→ EXERCISE: Starting from the line with "Dislike ParodyViral's comment", please copy exactly every line to the end of the listing, but not the pictures.

→ RECORD SET:

※

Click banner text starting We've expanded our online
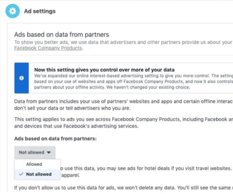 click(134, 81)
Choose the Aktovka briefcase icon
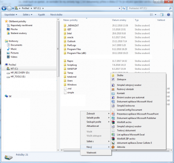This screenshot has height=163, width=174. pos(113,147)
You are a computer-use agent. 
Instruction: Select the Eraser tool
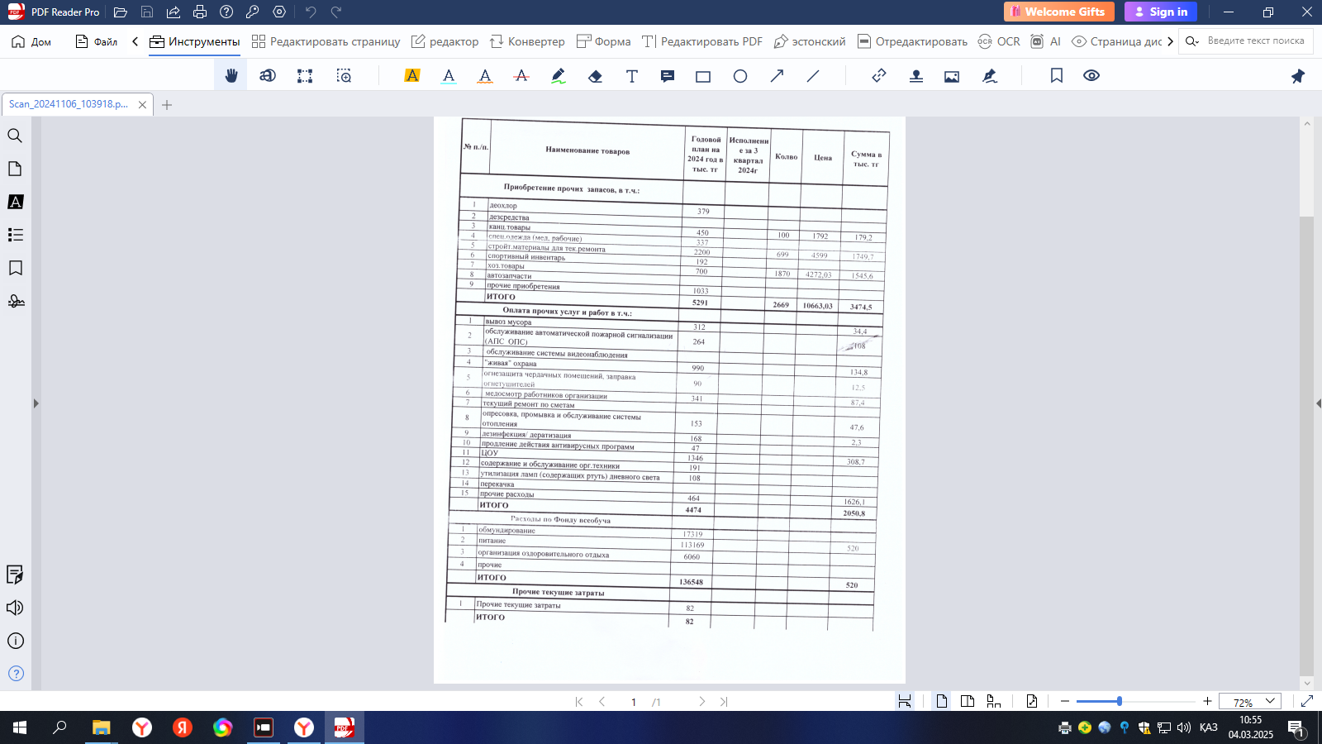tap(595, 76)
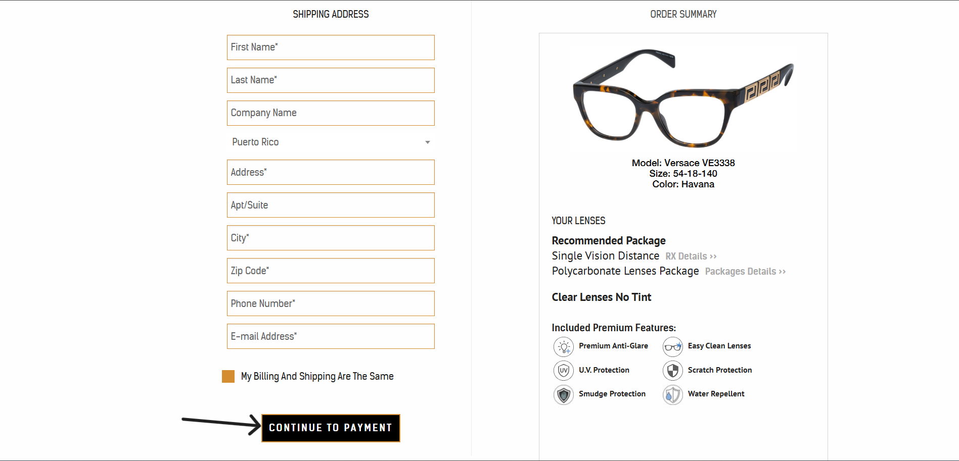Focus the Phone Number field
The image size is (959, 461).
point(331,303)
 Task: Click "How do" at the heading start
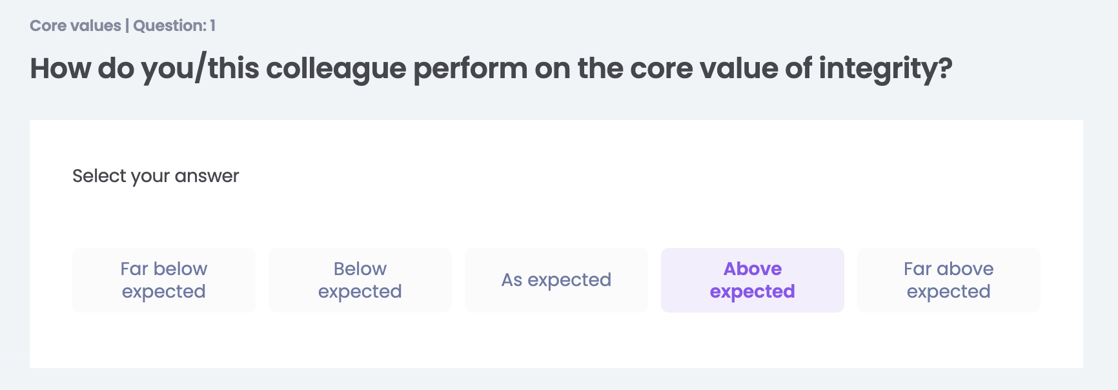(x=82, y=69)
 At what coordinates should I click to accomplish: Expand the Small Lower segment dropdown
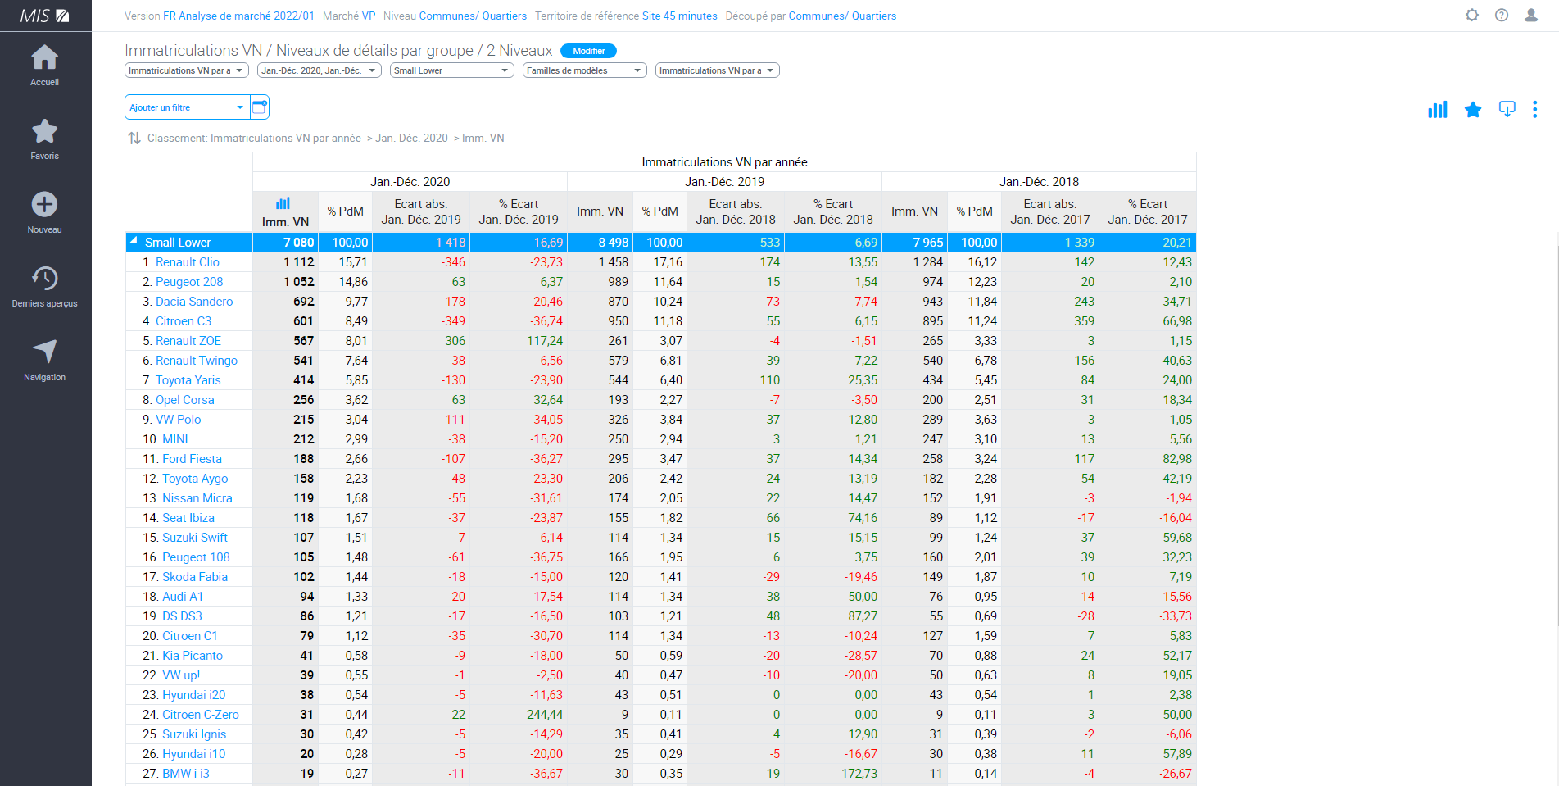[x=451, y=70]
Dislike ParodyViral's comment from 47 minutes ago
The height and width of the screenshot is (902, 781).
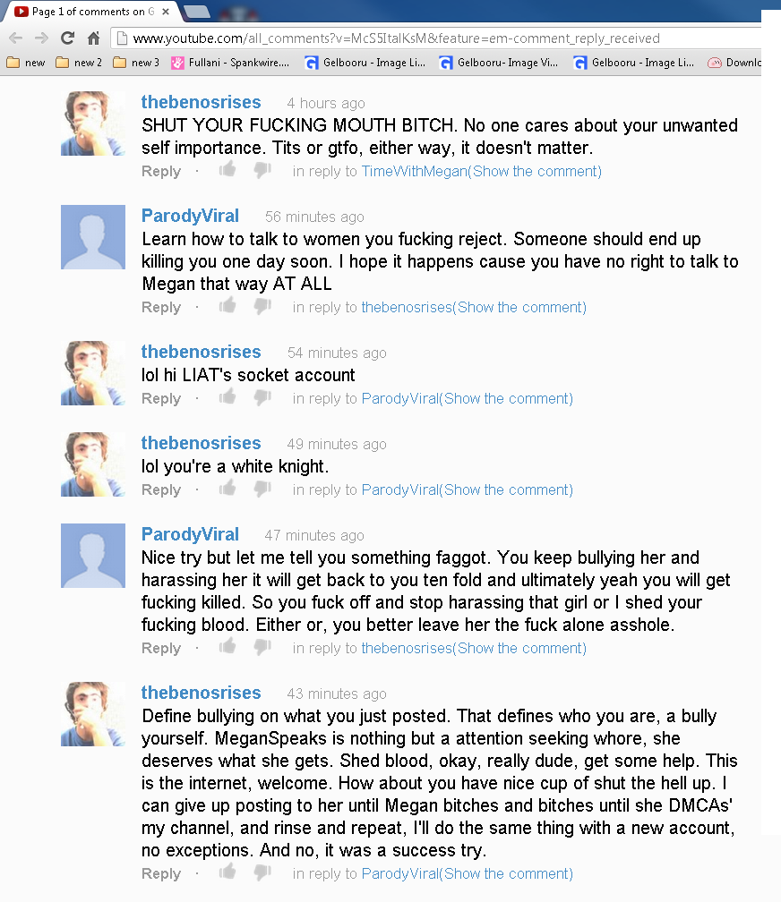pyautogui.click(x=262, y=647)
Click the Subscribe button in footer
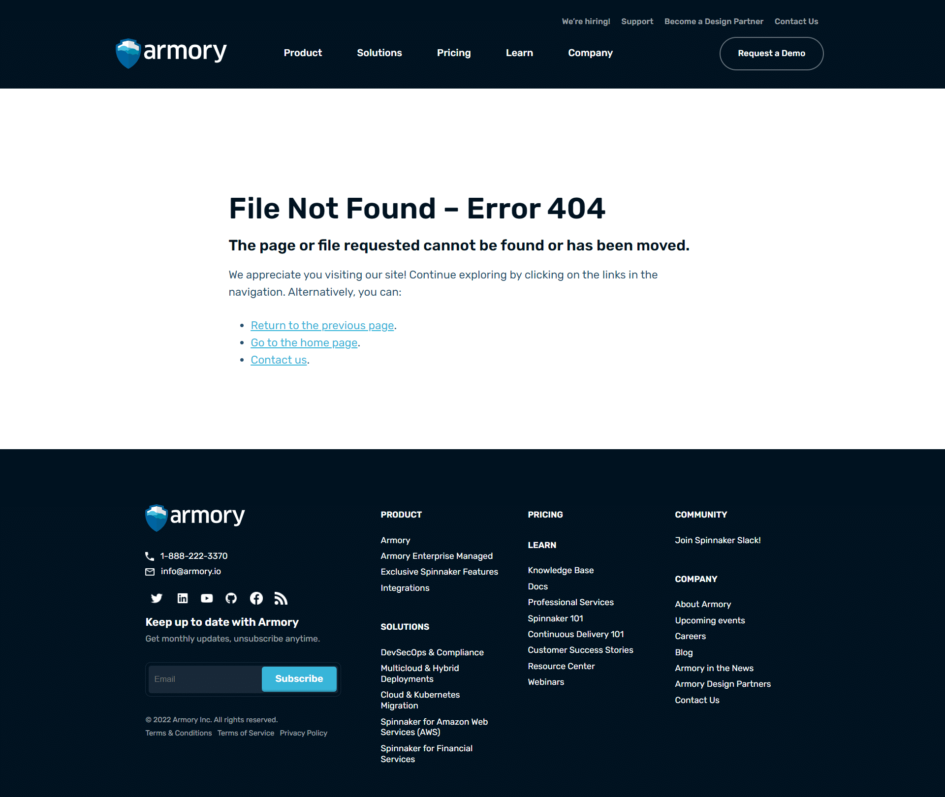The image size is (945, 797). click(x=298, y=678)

※

→ TASK ANSWER:
Dislike ParodyViral's comment from 47 minutes ago
The height and width of the screenshot is (902, 781).
pyautogui.click(x=262, y=647)
Click the Subscribe button in footer
The image size is (945, 797). click(x=298, y=678)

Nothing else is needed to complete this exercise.